With pictures left out, set down exactly the lines that begin at the one containing "Task: Toggle the airbrush icon in options bar" and end with the last line of the entries below.

Stored items:
◆ ◆ ◆ ◆ ◆

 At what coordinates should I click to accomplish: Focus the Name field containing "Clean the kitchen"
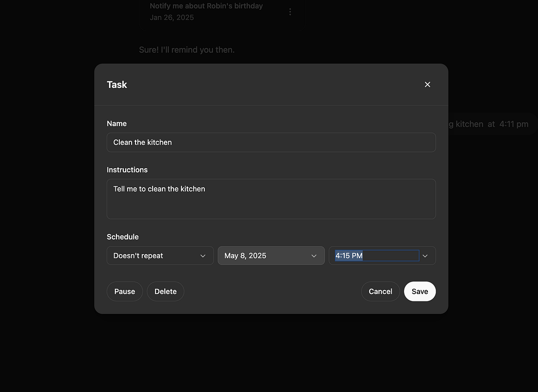click(271, 142)
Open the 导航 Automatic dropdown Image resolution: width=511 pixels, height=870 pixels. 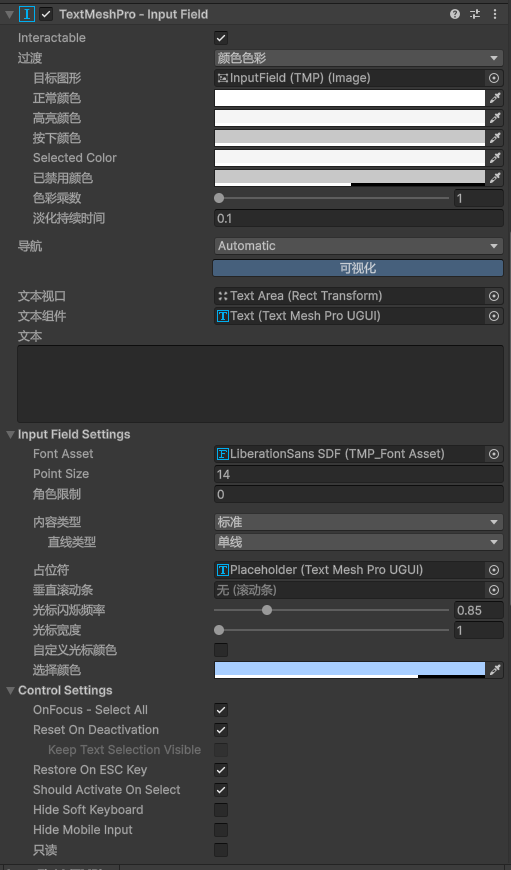pos(358,246)
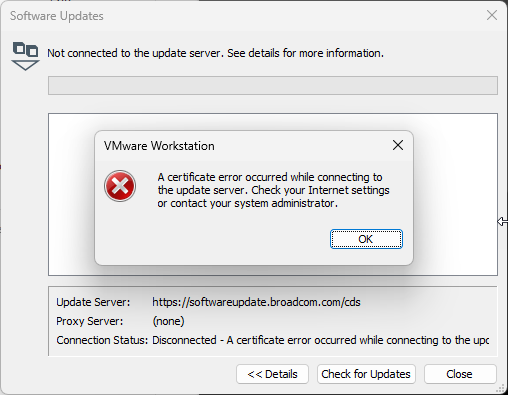This screenshot has width=508, height=395.
Task: Click the certificate error message text
Action: pyautogui.click(x=273, y=190)
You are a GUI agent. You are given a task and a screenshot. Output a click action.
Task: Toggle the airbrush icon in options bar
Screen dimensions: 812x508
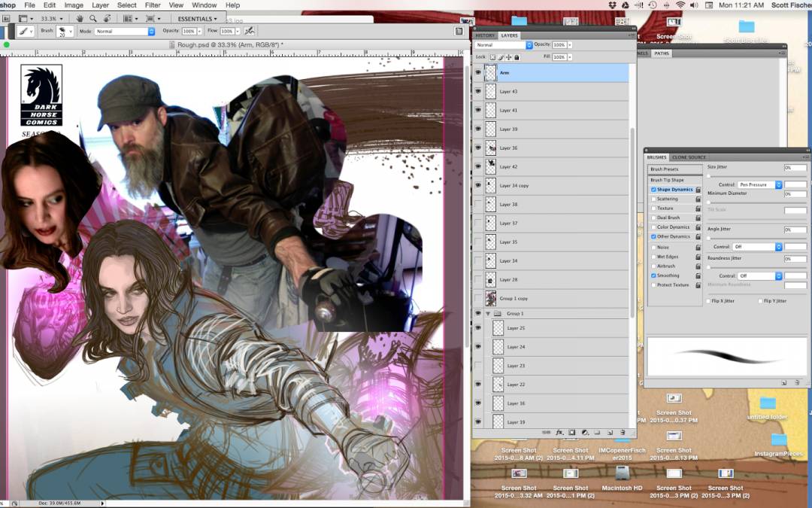click(x=249, y=32)
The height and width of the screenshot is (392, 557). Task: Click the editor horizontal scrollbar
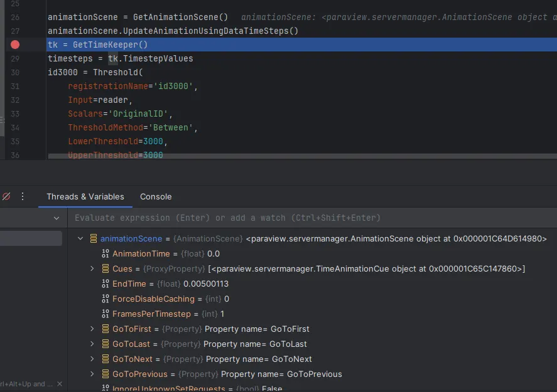click(x=301, y=156)
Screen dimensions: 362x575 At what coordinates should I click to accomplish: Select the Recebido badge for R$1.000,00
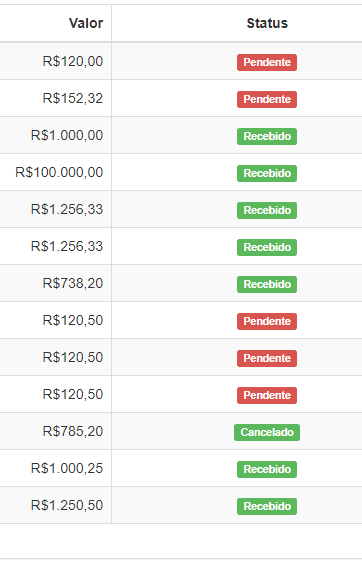click(267, 136)
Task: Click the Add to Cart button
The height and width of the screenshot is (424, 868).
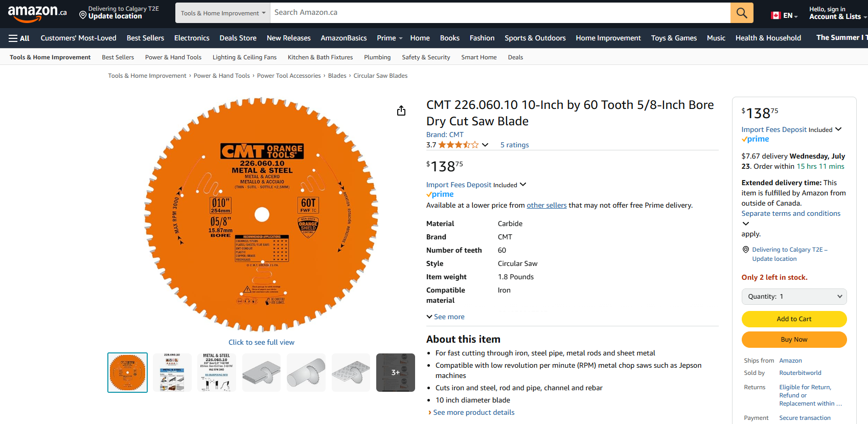Action: [x=794, y=319]
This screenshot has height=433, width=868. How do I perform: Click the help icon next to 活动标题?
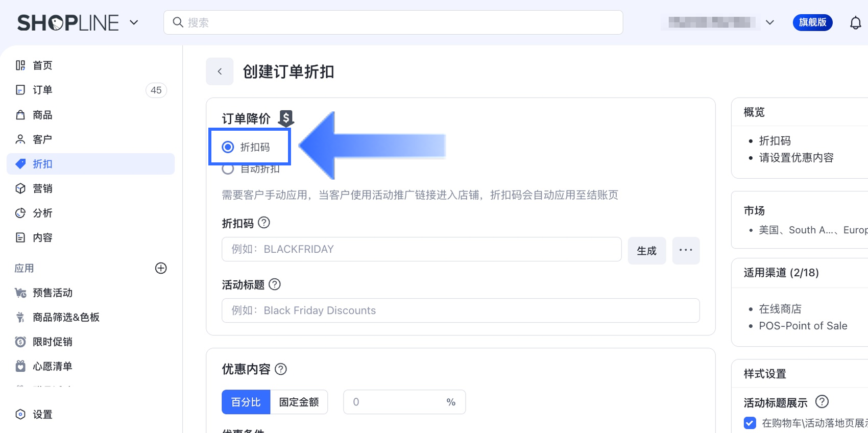(x=275, y=284)
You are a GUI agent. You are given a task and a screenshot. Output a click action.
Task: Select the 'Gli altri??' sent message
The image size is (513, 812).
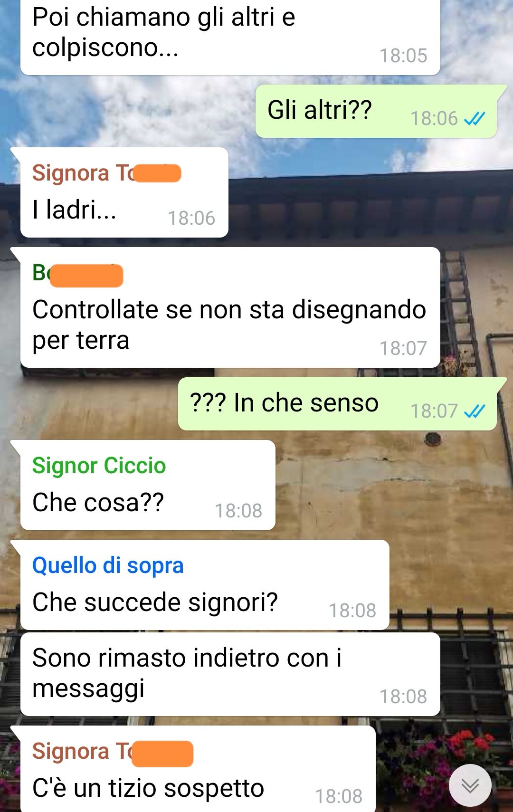(376, 111)
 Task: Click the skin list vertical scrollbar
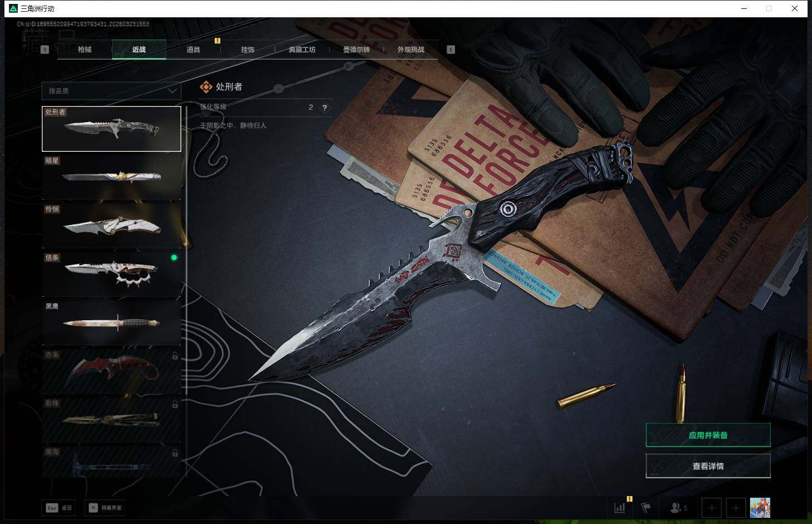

◆ ◆ ◆ ◆ ◆

RESPONSE FOR THIS EXERCISE:
Task: Toggle the airbrush icon in options bar
Screen dimensions: 812x508
click(x=249, y=32)
The height and width of the screenshot is (392, 557). Task: Click the editor horizontal scrollbar
click(x=301, y=156)
Screen dimensions: 362x575 At what coordinates should I click to accomplish: Select the Recebido badge for R$1.000,00
click(267, 136)
Task: Click the Add to Cart button
The height and width of the screenshot is (424, 868).
Action: [x=794, y=319]
This screenshot has height=433, width=868. How do I perform: Click the help icon next to 活动标题?
(x=275, y=284)
You are a GUI agent. You are given a task and a screenshot. Output a click action.
Task: Select the 'Gli altri??' sent message
The image size is (513, 812).
(376, 111)
 Task: Click the skin list vertical scrollbar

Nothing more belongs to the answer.